If you do the Fermentation presentation, it should precede the study of Photosynthesis (which produces oxygen), then present Respiration (which requires oxygen). This recapitulates the likely sequence for how these processes evolved (see The Evolution of Bioenergetics, below).


This demonstration comes after we have worked with both photosynthesis and respiration. It serves as a nice review of some basic concepts, and brings an ecological perspective to bioenergetics.
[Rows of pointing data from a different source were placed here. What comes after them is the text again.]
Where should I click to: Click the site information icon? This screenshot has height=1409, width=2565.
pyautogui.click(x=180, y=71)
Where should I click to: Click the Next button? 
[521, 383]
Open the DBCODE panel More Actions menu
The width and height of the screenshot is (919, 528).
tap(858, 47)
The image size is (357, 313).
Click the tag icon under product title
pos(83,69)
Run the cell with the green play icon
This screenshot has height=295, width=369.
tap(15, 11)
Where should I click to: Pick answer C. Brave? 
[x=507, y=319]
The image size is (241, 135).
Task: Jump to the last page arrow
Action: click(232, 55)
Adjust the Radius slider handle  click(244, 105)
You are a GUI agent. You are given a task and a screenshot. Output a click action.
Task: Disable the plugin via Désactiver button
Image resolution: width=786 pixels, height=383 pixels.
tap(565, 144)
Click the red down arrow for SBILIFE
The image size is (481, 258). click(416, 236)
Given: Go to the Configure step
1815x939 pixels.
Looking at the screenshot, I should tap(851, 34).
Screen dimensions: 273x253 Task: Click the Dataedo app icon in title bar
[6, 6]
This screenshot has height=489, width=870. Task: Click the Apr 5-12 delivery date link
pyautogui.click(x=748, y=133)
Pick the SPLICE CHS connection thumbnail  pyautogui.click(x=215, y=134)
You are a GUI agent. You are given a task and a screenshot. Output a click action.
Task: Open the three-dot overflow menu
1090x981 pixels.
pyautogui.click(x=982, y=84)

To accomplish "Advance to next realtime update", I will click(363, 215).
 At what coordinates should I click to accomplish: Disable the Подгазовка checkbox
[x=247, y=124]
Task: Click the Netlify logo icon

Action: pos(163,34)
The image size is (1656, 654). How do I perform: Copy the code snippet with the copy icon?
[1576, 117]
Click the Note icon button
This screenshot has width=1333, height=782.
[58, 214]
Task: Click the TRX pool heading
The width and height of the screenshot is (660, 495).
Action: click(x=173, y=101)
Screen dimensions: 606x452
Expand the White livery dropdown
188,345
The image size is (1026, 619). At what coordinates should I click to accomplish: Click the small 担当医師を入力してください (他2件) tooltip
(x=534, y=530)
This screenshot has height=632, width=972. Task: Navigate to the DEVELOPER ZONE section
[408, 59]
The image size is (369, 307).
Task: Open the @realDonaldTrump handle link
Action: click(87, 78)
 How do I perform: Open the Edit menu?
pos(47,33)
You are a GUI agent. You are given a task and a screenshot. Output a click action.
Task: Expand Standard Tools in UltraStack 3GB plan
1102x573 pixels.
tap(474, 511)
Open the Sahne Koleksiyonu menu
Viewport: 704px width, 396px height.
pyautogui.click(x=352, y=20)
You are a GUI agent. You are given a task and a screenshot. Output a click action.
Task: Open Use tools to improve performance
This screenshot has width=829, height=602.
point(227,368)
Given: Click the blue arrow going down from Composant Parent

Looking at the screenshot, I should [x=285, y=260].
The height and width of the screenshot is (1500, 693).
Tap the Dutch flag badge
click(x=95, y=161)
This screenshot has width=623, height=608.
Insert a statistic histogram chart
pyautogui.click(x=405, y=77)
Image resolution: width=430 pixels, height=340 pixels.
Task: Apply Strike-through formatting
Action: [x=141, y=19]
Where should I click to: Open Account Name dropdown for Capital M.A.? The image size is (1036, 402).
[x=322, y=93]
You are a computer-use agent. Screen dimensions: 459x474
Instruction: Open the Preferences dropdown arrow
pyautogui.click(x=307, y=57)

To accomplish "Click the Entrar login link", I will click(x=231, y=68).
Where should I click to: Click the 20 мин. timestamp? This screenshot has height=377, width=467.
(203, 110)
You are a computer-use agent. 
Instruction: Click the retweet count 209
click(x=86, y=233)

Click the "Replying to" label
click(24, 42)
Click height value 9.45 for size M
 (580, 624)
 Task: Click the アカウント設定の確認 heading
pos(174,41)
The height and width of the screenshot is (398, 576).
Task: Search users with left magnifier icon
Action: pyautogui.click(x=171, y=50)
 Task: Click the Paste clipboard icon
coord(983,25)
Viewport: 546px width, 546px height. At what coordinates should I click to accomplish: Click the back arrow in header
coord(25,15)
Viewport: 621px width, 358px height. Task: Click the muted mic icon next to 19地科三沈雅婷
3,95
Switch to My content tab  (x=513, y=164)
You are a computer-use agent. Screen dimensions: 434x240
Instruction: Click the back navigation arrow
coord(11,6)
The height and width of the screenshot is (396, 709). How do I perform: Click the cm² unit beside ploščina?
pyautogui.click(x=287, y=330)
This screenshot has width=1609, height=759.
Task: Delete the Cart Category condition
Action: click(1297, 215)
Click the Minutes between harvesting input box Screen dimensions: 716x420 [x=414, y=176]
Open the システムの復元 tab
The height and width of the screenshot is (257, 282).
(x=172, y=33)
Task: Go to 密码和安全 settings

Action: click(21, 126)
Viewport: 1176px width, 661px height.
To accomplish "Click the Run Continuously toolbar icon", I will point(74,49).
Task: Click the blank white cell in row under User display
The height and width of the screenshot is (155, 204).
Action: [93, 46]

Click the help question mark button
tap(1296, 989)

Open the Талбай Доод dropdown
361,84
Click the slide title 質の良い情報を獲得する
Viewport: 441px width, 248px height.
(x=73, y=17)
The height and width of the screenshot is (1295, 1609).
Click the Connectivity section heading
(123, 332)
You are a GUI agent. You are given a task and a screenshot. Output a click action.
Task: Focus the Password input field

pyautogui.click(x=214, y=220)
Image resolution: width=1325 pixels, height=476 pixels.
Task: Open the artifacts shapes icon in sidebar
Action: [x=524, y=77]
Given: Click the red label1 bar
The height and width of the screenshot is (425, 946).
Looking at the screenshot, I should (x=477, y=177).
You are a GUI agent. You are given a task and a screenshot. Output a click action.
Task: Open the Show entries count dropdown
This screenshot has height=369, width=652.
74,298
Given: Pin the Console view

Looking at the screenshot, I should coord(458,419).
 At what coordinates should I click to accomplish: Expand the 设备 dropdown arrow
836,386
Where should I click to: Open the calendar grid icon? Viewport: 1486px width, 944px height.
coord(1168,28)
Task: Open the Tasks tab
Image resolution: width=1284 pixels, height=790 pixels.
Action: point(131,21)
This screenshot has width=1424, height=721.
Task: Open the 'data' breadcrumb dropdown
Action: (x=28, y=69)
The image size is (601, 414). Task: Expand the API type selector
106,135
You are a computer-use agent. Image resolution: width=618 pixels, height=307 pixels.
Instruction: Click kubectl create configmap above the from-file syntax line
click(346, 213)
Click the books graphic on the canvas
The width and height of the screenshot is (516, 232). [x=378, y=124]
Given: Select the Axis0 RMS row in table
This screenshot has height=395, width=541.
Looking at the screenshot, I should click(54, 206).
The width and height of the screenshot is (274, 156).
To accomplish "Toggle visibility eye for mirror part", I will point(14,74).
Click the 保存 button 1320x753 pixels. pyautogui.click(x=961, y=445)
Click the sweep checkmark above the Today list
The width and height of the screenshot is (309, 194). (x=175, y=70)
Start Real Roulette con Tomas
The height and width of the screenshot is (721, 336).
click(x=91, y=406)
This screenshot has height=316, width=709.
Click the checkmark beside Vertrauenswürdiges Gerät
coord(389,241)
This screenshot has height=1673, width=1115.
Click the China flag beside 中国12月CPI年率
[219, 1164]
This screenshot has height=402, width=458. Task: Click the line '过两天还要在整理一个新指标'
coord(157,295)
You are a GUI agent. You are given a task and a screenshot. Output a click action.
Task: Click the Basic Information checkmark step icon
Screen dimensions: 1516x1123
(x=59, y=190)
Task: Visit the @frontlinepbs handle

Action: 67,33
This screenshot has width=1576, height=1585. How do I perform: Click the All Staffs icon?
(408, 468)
The demo I use is essentially to set up 2 series of small wide-mouth jars (3 jars/series) with tightly fitted lids (could use large test tubes with rubber stoppers). I prepare enough BTB (brom thymol blue) solution (diluted so it's fairly light, but clearly blue) to fill all 6 jars. Half of this I bubble lots of CO2 into it (from a CO2 gas bottle, or add soda water), so it turns yellow. The other half, be sure that it's clearly blue (no CO2 added). Fill Jars 1-3 with the carbonated BTB, and jars 4-6 with non-carbonated BTB. Place a large healthy Elodea sprig or two into jars 1, 3, and 4. Place a water snail or two into jar #6. Close each jar tightly.

DEMONSTRATE what happens when you bubble pure CO2 into blue BTB (or add soda water), and when you bubble your breath into blue CO2 (turns yellow in both cases). You may want to explain that BTB merely detects the increased acidity of the water when CO2 is added (H2CO3), not the CO2 specifically, but it is a convenient, relatively non-toxic indicator.

Show class the set up before putting them in their respective environments, and insist that they predict the outcomes (use the form attached; you may want to collect and check their predictions). Place jars 1-3 in bright light, and jars 4-6 in a dark cabinet (no light). Leave them at least overnight, possibly a few days. When you view the jars later, note whether they match the predictions, and discuss any differences. See KEY and discuss the rationale of their predictions and how they match the reasonable expectations.

The prediction requirement and subsequent discussion makes this demonstration an investigative and student-centered one, rather than a strictly "Teacher-Centered Demo."

Sometimes, the snail(s) die. This is sad, but shouldn't significantly change the outcome. Ask students why this is (keeping in mind what bacteria do...).



If you want to introduce the realm of bioenergetics in a context of their likely evolutionary sequence (simple to complex, and interacting with the environmental changes that are produced), you can present the Heterotroph Hypothesis, using the Narrative and Diagram provided. The diagram is best used on an overhead (or PowerPoint presentation), walking students through the phases from left to right (over time), showing the changes that each phase introduces. If one of your themes is evolution, then this introduction is an excellent way to show how these major components of the chemistry of life could very well have evolved.


This graphic organizer page provides a working definition of life that lends itself to a molecular approach to biology, and provides another graphic overview of the Heterotroph Hypothesis, It also gives an overview to the Molecular Structure of Life, examples of Chemical Substances (Compounds and Elements, Molecular vs Structural formulas, and the distinction between Substances (elements and compounds) and their smallest Units (atoms and molecules). These are terms and concepts that are often confused by students.


Use the page of diagrams to show the essential features of each process, and to show how they depend upon each other in our ecosystem. This makes an effective review of the bioenergetics unit, and a useful intro to ecology. Key provided here.